Give the data below as a Markdown table with the columns Row and Line, one numbered row per line and no rows for blank lines. Leave the pictures out.

==============================

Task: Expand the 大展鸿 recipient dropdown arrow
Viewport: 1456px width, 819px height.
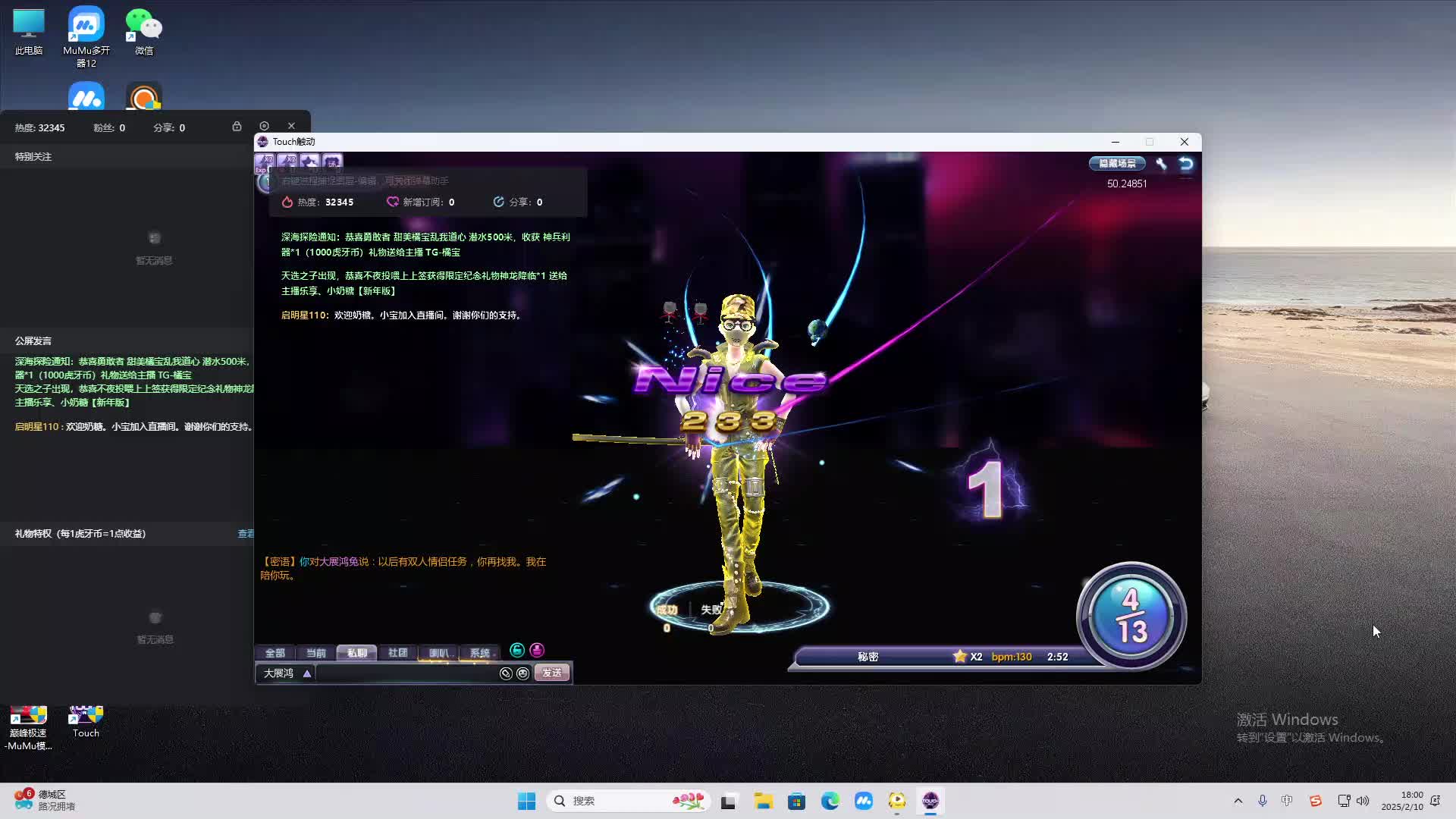Action: (307, 673)
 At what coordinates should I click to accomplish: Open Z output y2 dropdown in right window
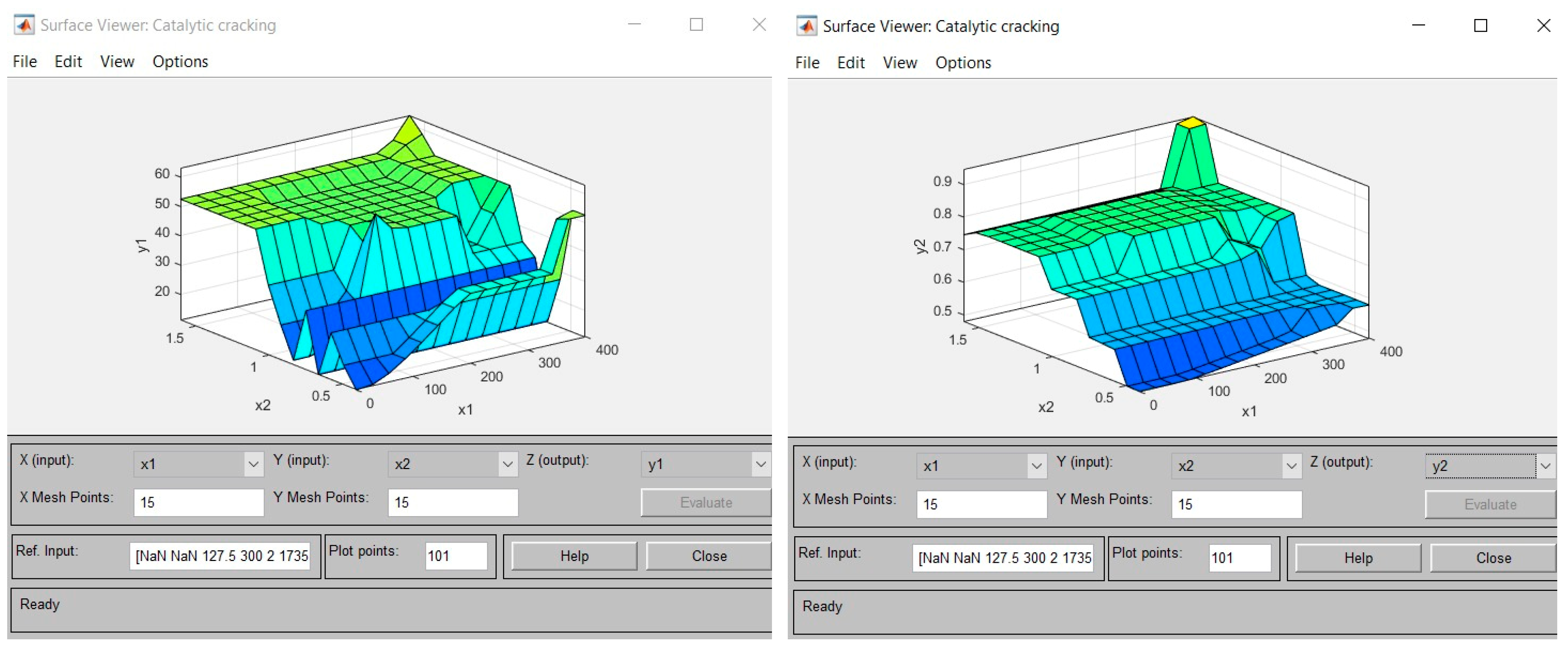pyautogui.click(x=1545, y=467)
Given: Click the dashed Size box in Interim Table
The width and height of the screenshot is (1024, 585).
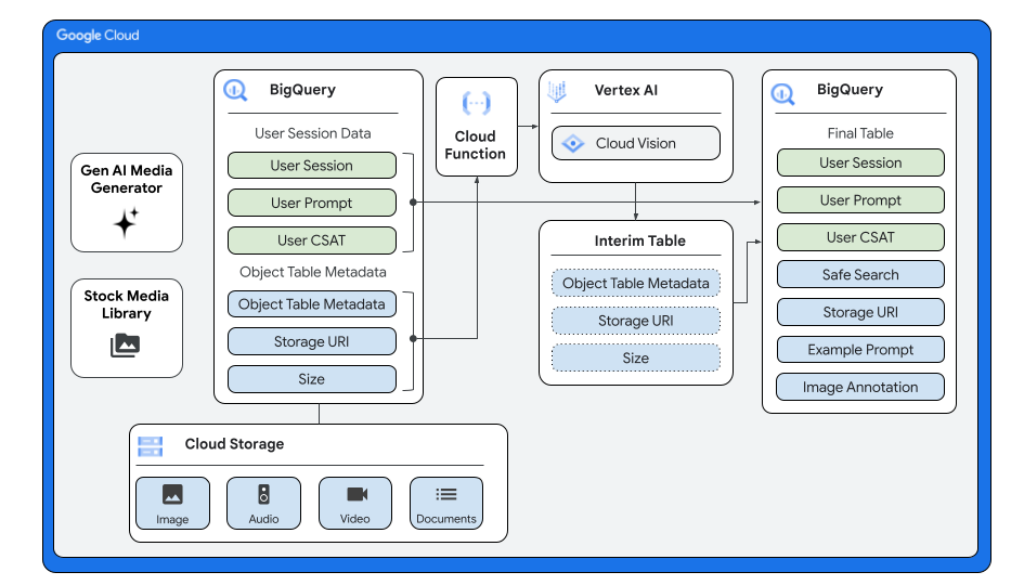Looking at the screenshot, I should tap(635, 358).

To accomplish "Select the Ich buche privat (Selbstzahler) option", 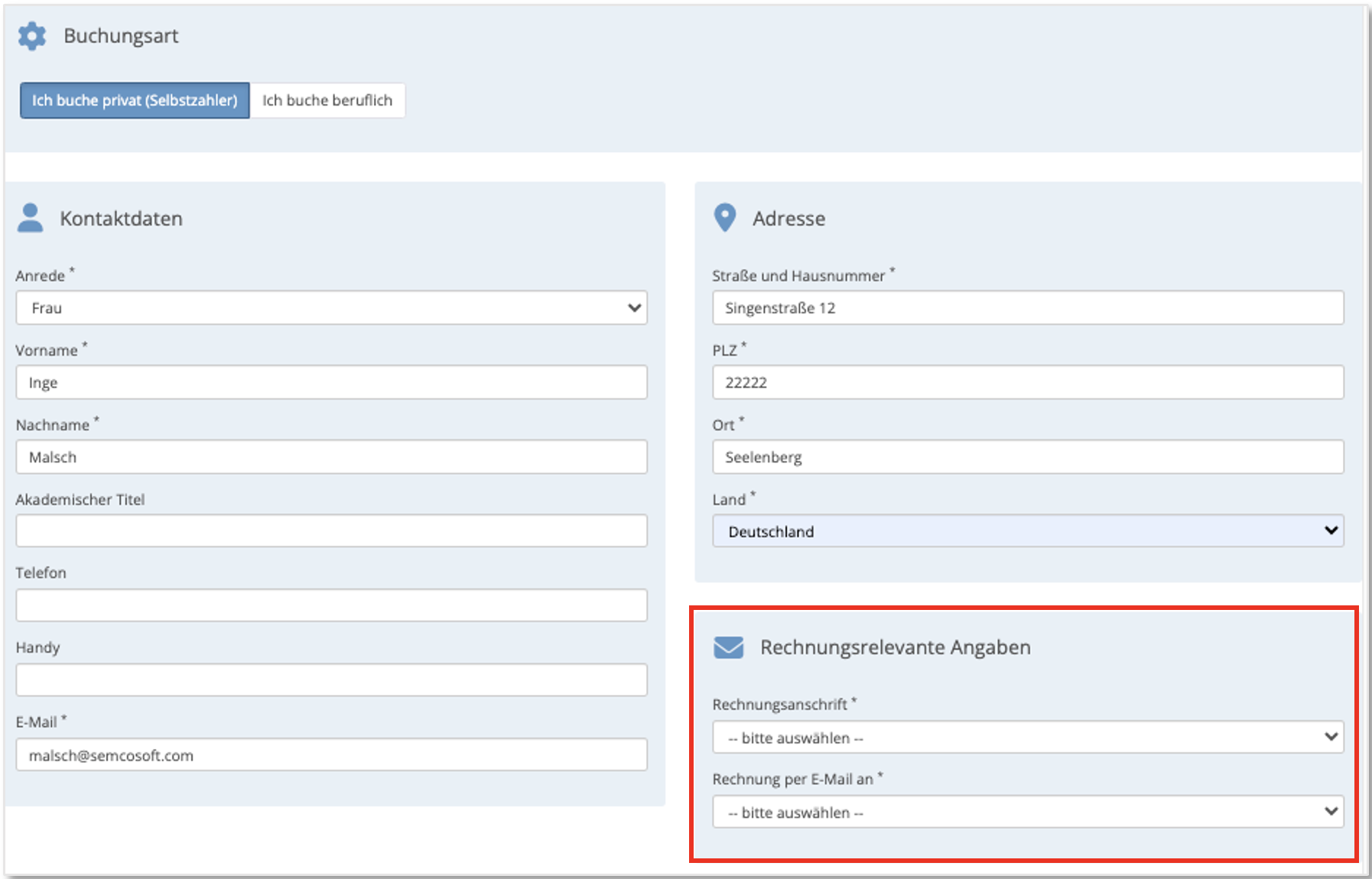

==============================

- _Response for this exercise_
| Row | Line |
|---|---|
| 1 | Task: Expand the 大展鸿 recipient dropdown arrow |
| 2 | Viewport: 1456px width, 819px height. |
| 3 | Action: (307, 673) |
| 4 |  At what coordinates should I click to accomplish: Open Z output y2 dropdown in right window |
| 5 | pyautogui.click(x=1545, y=467) |
| 6 | Given: Click the dashed Size box in Interim Table |
| 7 | The width and height of the screenshot is (1024, 585). |
| 8 | Looking at the screenshot, I should tap(635, 358). |
| 9 | To accomplish "Select the Ich buche privat (Selbstzahler) option",  |